» **Task objective**
Transcribe only the lines between the first line of the records and the line containing "Products (321, 2467)", inclusive, exactly as written.

Segment Start: Excerpted records

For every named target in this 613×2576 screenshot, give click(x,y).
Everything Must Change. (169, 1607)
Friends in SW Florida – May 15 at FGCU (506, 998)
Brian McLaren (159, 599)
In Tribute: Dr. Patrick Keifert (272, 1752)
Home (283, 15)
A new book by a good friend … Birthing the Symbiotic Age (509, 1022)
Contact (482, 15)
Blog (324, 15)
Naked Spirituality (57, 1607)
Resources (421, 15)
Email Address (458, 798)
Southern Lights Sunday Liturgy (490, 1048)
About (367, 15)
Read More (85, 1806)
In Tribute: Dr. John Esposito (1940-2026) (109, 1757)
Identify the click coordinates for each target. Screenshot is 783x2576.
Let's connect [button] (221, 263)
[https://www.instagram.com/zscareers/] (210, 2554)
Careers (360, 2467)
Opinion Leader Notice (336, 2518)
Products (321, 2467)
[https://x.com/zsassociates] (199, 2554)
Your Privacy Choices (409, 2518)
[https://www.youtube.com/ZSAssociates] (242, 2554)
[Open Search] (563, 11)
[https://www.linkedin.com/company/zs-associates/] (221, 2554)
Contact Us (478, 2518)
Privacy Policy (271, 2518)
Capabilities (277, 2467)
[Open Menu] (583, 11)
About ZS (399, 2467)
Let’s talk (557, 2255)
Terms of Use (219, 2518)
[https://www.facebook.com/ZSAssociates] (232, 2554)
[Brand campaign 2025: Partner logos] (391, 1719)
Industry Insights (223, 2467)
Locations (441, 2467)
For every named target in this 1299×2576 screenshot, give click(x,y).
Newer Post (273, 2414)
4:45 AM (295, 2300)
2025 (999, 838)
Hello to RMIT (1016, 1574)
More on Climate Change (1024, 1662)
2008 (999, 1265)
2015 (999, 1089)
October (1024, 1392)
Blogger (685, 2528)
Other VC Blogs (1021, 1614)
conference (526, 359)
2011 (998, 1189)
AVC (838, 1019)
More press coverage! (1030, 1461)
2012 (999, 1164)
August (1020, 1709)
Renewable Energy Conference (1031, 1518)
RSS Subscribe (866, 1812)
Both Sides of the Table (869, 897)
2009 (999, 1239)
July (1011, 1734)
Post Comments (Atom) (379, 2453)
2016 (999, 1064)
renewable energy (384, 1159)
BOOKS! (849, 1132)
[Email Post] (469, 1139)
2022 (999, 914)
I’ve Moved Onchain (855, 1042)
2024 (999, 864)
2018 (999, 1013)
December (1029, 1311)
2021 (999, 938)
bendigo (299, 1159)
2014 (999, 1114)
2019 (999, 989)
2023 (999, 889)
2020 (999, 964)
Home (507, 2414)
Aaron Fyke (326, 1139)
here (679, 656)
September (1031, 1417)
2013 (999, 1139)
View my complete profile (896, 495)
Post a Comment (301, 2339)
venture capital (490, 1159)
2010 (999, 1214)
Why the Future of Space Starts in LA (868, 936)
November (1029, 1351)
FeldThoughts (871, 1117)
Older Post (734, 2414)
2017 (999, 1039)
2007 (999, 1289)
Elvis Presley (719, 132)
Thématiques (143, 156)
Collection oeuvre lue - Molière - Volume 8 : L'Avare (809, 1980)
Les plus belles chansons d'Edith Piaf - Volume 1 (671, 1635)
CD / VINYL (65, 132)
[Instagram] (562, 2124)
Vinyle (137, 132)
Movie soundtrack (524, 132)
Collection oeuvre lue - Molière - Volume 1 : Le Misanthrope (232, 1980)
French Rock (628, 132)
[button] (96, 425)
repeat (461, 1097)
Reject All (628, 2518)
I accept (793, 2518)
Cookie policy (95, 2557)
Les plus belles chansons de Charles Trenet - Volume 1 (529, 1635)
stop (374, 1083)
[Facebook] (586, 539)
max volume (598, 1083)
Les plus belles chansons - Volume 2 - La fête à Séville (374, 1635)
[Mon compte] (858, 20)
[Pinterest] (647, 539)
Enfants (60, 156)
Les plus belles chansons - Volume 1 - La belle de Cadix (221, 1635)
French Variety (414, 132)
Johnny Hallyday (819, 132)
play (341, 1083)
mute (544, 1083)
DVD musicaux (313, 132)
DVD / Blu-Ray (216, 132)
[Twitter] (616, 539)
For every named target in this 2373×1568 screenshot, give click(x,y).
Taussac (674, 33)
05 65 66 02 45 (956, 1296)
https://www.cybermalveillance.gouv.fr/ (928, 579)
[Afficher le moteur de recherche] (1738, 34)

Segment End: Excerpted records

» **Task result**
For every named target in this 613×2576 screenshot, give click(x,y).
Everything Must Change. (169, 1607)
Friends in SW Florida – May 15 at FGCU (506, 998)
Brian McLaren (159, 599)
In Tribute: Dr. Patrick Keifert (272, 1752)
Home (283, 15)
A new book by a good friend … Birthing the Symbiotic Age (509, 1022)
Contact (482, 15)
Blog (324, 15)
Naked Spirituality (57, 1607)
Resources (421, 15)
Email Address (458, 798)
Southern Lights Sunday Liturgy (490, 1048)
About (367, 15)
Read More (85, 1806)
In Tribute: Dr. John Esposito (1940-2026) (109, 1757)
Identify the click coordinates for each target. Screenshot is 783x2576.
Let's connect [button] (221, 263)
[https://www.instagram.com/zscareers/] (210, 2554)
Careers (360, 2467)
Opinion Leader Notice (336, 2518)
Products (321, 2467)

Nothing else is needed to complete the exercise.